Problem to solve
After finding the line with "Given: Click the large 73.64 current price" in the data below, set down exactly each line through the one with "Task: Click the split editor icon", inclusive, and stop there.

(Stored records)
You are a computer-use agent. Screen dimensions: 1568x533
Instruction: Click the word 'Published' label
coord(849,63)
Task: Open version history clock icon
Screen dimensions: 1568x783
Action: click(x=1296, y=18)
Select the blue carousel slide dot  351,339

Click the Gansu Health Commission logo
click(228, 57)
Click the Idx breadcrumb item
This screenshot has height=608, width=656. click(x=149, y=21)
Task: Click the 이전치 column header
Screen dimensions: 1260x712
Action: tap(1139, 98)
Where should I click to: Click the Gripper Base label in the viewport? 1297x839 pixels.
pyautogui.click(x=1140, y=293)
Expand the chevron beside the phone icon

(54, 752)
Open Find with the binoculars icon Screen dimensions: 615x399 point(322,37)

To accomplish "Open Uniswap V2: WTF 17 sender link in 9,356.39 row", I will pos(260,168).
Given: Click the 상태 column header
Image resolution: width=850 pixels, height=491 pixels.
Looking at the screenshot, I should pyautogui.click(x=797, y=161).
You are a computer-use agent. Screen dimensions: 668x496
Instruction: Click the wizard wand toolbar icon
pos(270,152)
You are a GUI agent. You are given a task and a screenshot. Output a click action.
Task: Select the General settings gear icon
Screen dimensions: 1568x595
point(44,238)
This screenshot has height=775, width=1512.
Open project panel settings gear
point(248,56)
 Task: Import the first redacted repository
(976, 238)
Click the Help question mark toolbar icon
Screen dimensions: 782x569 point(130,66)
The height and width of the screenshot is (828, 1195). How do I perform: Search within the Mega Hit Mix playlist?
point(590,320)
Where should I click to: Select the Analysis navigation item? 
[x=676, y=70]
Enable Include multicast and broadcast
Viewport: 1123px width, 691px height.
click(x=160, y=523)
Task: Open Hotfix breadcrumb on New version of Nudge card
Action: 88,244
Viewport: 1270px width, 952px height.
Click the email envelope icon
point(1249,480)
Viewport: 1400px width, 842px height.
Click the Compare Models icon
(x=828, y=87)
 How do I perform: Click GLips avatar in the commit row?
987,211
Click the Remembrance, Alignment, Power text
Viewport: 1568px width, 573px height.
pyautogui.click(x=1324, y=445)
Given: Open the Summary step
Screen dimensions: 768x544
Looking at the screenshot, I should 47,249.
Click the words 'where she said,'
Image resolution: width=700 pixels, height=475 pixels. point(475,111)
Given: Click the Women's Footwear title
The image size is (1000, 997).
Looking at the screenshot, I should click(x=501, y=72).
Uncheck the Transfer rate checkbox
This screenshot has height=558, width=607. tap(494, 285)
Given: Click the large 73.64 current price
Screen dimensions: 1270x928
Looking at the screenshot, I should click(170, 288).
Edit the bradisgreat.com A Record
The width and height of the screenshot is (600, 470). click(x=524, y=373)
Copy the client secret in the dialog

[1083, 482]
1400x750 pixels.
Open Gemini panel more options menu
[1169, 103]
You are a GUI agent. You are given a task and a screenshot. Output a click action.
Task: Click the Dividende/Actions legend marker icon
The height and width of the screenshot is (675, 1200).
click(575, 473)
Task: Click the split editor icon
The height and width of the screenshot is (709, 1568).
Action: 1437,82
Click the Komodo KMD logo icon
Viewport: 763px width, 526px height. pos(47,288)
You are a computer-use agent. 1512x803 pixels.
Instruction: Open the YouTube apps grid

Expected output
Given: Click the large 73.64 current price
Screen dimensions: 1270x928
Looking at the screenshot, I should click(170, 288).
Edit the bradisgreat.com A Record
The width and height of the screenshot is (600, 470). click(x=524, y=373)
Copy the client secret in the dialog

[1083, 482]
1400x750 pixels.
Open Gemini panel more options menu
[1169, 103]
You are a GUI agent. You are given a task and a screenshot. Output a click action.
Task: Click the Dividende/Actions legend marker icon
The height and width of the screenshot is (675, 1200).
click(575, 473)
Task: Click the split editor icon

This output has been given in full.